Activism against colorism in the U.S. Latino diaspora

By Tomas G. Michel

In the Merrimack Valley we have an implicit caste system, one we have brought over from our Latin-American motherlands —as a parasite— in the shape of discrimination. Phrases like “You need to perm that bad hair of yours”, “Refine the race”, and “Couldn’t you get yourself a lighter boyfriend” are proclamations that until this date, we hear from unapologetic parents and grandparents whom tend to be mulattos or mestizos themselves.

It is called Colorism, a skin tone stratification system, that according to Margaret Hunter in a research published by the Sociology Compass Journal, “privileges light skinned people of color over dark in areas such as income, education, housing, and the marriage market.” Though racism may encompass colorism, the latter has the peculiarity that is practiced by people within the same community or ethnic group, in order to exercise power or supremacy; and one of the groups one can observe this phenomenon is amidst the Latino Diaspora in the United States.

In the Commonwealth of Massachusetts, with a population of 6,902,149, there’s a count of a 12% identified Latinos (an estimate of 800,000), residing here as of 2018, according to the U.S. Census Bureau. Furthermore, Demographers from the same agency projected that given that deaths outnumber births amongst Anglo people in more than half of the states, it is expected that this population could drop to less than 50% by 2045 (25 years from today); hence, becoming a minority in the country according to an article by Sabrina Tavernise, published on June 20th, 2018 in the New York Times. As a result, Latinos will soon become the largest minority group in the U.S. making necessary to discuss in depth, how someone’s integral growth can be affected by the amount of melanin residing on their skin, as of 2019.

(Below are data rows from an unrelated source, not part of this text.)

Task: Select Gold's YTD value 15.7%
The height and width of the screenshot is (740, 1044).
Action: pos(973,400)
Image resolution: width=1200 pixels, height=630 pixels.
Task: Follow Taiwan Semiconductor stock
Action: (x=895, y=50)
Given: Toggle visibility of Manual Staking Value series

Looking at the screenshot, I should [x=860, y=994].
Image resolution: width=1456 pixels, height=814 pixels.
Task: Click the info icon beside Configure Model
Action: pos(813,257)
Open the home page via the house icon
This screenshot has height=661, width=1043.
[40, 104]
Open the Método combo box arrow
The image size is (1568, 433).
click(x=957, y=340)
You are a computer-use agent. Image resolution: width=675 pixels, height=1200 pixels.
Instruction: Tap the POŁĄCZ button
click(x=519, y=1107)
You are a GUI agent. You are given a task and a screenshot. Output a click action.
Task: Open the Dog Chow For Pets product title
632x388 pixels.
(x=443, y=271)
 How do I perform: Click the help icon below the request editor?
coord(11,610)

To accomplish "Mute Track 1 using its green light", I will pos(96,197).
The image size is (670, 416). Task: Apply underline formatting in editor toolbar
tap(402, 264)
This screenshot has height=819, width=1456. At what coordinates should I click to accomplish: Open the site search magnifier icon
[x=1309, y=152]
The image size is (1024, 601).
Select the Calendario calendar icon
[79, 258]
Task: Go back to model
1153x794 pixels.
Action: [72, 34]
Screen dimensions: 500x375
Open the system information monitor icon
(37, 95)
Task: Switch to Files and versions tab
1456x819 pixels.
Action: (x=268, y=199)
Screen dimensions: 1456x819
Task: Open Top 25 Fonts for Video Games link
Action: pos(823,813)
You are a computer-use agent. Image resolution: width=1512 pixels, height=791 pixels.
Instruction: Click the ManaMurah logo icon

After reading Albert Memmi’s book The Colonizer and the Colonized, one can reasonably conclude that first, colorism is a phenomenon that affects former colonies and its population; second, that it is intrinsically interconnected in the interdependence relationship ex-colonizers and ex-colonized have; and lastly, it adds a positive value to lighter skin color tonalities, inherited from European imperialism and hegemony.

In a conversation with the Puerto Rican Author Yolanda Arroyo Pizarro —my writing mentor—, she commented “A 19-year-old freshman college student of mine, does not know how to handle the rejection her dark father receives (within the family nucleus) from her maternal side whose predominantly lighter.  I even know from a case of a young girl that wanted to whiten her skin so bad, she used bleach detergent in an attempt to achieve it”.

To be black and Latino in the United States is a blessing with double the burden.

When people exercise colorism, they do not consciously understand the impact of their behavior. That’s why we can observe people of color identifying themselves as light-skinned or dark-skinned, as if it was an act that mattered or had a concrete consequence. Well, according to a research developed by the Sociologist Amelia R Branigan and published in the Socius Journal, “Lighter-skinned minorities are sentenced less severely than dark-skinned minorities, and color may affect the likelihood of incarceration, in context to the fact that 75% of the law enforcement officers are white in the United States.” So, can it be rather convenient to be light-skinned as a result of our normative bias?

Skin color partiality has an interesting way to add a negative value to dark skin when it has been preceded by categories and statement that support it. All that it is negative is dark/black, as black magic (compared to white), a black cat or even the black death (the bubonic plague). That’s why when Marvel’s Black Panther movie directed by Ryan Coogler was released on February of 2018 I sobbed without consolation. This film was an irreverent act of blackness celebration and an award to African culture which it was long past due. There was appreciation for the black female beauty without the interference of Eurocentric standards. Odes to the African anthropologic richness, excluding the often-misrepresented connotations of savagery. And the showcasing of a black-man superhero figure, that served as a dignified representation for the black man all over the world.

After I completed watching the film, for the first time in my life I felt an overwhelming joy pertaining to who I was. A guy from the Caribbean, with a genetical background composed of three ethnic groups: Spanish, Tainos and Africans, feeling celebrated in completion. After the film, I no longer felt the need to bleach, whitewash or even perm that part of me that I had been taught to hide and disguise. Since last February —Black History Month— I began feeling proud of my African ancestry. More than empowered, I wanted to become an ambassador of the black culture platform. And although on a daily basis we receive messages from the media that diminish our dark skin tones, I invite the readership to actively look for ways to feel proud of the genes we inherited from mother Africa.  

Just like Rosa Parks did not obey the order to move to the back of the bus on 1955, I will not keep acting like colorism within our community should continue to be part of our cultural norm. I will continue to attempt to exterminate that fukú that follow the Hispanic community around.